The plurality of cameras are directed to the outside of the vehicle, are arranged at reference intervals in the length direction of the vehicle, and are oriented differently from each other in a vertical cross section perpendicular to the length direction of the vehicle. , A photograph is taken every time the vehicle travels a reference distance.
Each band-shaped image is an image obtained by arranging a plurality of images obtained by one camera in a direction corresponding to the length direction of the vehicle.
The image generation unit generates the entire image by shifting each band-shaped image by the number of adjustment pixels in a direction corresponding to the length direction of the vehicle.
The adjustment pixel number is the number of pixels obtained based on the reference interval and the reference distance.

According to the present invention, a plurality of images can be arranged side by side to generate a correct overall image.

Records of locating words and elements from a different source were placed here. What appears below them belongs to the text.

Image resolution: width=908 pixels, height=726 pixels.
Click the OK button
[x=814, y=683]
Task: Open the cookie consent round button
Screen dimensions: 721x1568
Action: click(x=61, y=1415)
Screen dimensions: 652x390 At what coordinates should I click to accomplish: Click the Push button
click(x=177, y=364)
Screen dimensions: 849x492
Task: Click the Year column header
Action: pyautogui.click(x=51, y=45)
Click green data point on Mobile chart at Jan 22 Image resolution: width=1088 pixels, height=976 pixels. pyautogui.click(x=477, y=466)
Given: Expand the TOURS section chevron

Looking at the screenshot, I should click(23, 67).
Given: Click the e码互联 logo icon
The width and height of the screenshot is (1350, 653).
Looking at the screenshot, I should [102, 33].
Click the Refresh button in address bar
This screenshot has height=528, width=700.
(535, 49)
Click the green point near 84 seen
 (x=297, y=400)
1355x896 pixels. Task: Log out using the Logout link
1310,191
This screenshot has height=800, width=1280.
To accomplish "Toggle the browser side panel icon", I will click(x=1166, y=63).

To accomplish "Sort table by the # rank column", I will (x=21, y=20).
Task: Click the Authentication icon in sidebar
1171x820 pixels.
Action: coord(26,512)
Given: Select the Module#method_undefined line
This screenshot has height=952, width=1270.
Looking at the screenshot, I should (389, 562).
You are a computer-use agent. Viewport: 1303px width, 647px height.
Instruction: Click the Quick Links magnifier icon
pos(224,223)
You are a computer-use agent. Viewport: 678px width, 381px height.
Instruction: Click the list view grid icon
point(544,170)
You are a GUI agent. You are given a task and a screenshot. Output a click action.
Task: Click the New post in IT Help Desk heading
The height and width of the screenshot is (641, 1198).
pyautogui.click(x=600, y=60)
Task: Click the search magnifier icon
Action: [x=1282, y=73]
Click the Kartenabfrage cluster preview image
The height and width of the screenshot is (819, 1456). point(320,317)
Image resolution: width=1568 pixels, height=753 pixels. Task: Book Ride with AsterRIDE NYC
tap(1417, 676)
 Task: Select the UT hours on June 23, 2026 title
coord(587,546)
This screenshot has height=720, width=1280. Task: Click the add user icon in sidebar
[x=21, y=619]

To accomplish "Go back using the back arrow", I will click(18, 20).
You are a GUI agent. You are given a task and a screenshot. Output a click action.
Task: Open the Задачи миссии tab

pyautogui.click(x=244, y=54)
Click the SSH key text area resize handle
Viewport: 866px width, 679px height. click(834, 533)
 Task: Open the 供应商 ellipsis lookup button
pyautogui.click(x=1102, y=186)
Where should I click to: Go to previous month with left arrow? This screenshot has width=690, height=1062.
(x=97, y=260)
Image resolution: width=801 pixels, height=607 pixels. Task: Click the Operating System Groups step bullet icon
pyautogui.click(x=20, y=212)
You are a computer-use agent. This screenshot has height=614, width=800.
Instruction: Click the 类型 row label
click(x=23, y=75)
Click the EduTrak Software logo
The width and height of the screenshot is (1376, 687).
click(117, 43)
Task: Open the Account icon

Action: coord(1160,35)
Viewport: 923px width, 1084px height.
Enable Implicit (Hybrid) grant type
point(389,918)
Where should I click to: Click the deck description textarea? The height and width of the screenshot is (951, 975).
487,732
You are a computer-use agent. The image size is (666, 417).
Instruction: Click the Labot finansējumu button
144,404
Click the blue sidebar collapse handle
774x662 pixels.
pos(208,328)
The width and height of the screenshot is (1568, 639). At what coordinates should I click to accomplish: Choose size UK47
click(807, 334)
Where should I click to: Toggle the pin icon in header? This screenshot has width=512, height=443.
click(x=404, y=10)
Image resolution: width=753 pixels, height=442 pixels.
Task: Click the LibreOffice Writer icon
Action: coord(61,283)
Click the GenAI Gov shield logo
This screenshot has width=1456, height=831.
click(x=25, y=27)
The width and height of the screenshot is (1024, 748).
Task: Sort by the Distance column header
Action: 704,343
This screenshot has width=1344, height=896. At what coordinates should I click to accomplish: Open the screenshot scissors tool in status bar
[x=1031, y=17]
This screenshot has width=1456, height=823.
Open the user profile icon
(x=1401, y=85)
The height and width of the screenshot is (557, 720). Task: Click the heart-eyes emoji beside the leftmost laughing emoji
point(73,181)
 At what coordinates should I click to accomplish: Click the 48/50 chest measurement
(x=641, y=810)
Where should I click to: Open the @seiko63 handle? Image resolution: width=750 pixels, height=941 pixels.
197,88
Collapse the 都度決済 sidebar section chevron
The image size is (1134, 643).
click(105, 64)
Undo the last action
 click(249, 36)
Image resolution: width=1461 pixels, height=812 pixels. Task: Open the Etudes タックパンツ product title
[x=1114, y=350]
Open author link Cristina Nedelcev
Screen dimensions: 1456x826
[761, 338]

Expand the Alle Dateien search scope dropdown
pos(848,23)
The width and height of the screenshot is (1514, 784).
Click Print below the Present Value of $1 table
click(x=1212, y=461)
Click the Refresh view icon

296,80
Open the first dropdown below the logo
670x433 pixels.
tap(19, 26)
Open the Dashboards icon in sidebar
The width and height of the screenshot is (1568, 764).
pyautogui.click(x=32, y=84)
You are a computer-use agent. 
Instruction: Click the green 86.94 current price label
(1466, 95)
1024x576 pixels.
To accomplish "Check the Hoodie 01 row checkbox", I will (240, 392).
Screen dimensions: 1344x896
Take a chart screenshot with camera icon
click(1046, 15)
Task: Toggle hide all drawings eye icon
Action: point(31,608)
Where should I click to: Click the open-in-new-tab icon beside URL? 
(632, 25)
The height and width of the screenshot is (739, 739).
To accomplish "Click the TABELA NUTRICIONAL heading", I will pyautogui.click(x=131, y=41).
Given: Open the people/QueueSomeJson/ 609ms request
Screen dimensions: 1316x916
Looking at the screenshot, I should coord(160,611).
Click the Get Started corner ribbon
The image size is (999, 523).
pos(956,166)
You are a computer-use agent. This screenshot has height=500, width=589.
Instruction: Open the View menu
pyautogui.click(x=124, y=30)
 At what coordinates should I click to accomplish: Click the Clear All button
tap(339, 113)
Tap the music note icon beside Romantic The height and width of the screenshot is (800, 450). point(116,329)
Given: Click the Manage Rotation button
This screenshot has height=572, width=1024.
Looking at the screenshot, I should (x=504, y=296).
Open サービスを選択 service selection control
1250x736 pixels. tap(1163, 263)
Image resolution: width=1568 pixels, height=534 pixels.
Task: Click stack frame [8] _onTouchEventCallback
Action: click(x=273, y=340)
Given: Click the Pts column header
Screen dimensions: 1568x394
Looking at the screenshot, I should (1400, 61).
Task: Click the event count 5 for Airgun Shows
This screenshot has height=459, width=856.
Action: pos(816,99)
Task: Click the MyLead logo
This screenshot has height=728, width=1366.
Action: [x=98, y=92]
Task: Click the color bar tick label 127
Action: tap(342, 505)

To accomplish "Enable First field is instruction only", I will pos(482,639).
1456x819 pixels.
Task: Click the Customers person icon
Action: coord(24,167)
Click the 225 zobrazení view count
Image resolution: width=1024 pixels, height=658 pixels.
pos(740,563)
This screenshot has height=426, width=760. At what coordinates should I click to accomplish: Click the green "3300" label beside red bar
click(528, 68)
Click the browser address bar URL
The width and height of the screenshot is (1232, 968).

The left side view of the photographing vehicle 100 in Embodiment 1. FIG. The plan view of the photographing vehicle 100 in Embodiment 1. FIG. The right side view of the photographing vehicle 100 in Embodiment 1. FIG. The left perspective view of the photographing apparatus 200 in Embodiment 1. FIG. The right perspective view of the photographing apparatus 200 in Embodiment 1. FIG. The front perspective view of the camera unit 210 in Embodiment 1. The back perspective view of the camera unit 210 in Embodiment 1. The figure which shows the imaging range of the photographing apparatus 200 in Embodiment 1. FIG. The figure which shows the imaging range of the photographing apparatus 200 in Embodiment 1. FIG. The figure which shows the imaging range of the photographing apparatus 200 in Embodiment 1. FIG. The figure which shows the imaging range of the photographing apparatus 200 in Embodiment 1. FIG. The block diagram of the image generation apparatus 300 in Embodiment 1. FIG. The flowchart of the image generation method in Embodiment 1. The figure which shows the band-shaped image 301 in Embodiment 1. FIG. The figure which shows the imaging direction of the camera unit group 201 in Embodiment 1. FIG. The figure which shows <Example 1> in Embodiment 1. FIG. The figure which shows the whole image 309 in Embodiment 1. FIG. The figure which shows the whole image 302 in Embodiment 1. FIG. The figure which shows <Example 2> in Embodiment 1. FIG. The figure which shows the subject spacing La of <Example 2> in Embodiment 1. FIG. The figure which shows <Example 3> in Embodiment 1. FIG. The figure which shows the wall surface angle θ of <Example 3> in Embodiment 1. FIG. The figure which shows the subject distance La of <Example 3> in Embodiment 1. FIG. The figure which shows the subject distance La of <Example 4> in Embodiment 1. FIG. The figure which shows the hardware composition of the image generation apparatus 300 in embodiment.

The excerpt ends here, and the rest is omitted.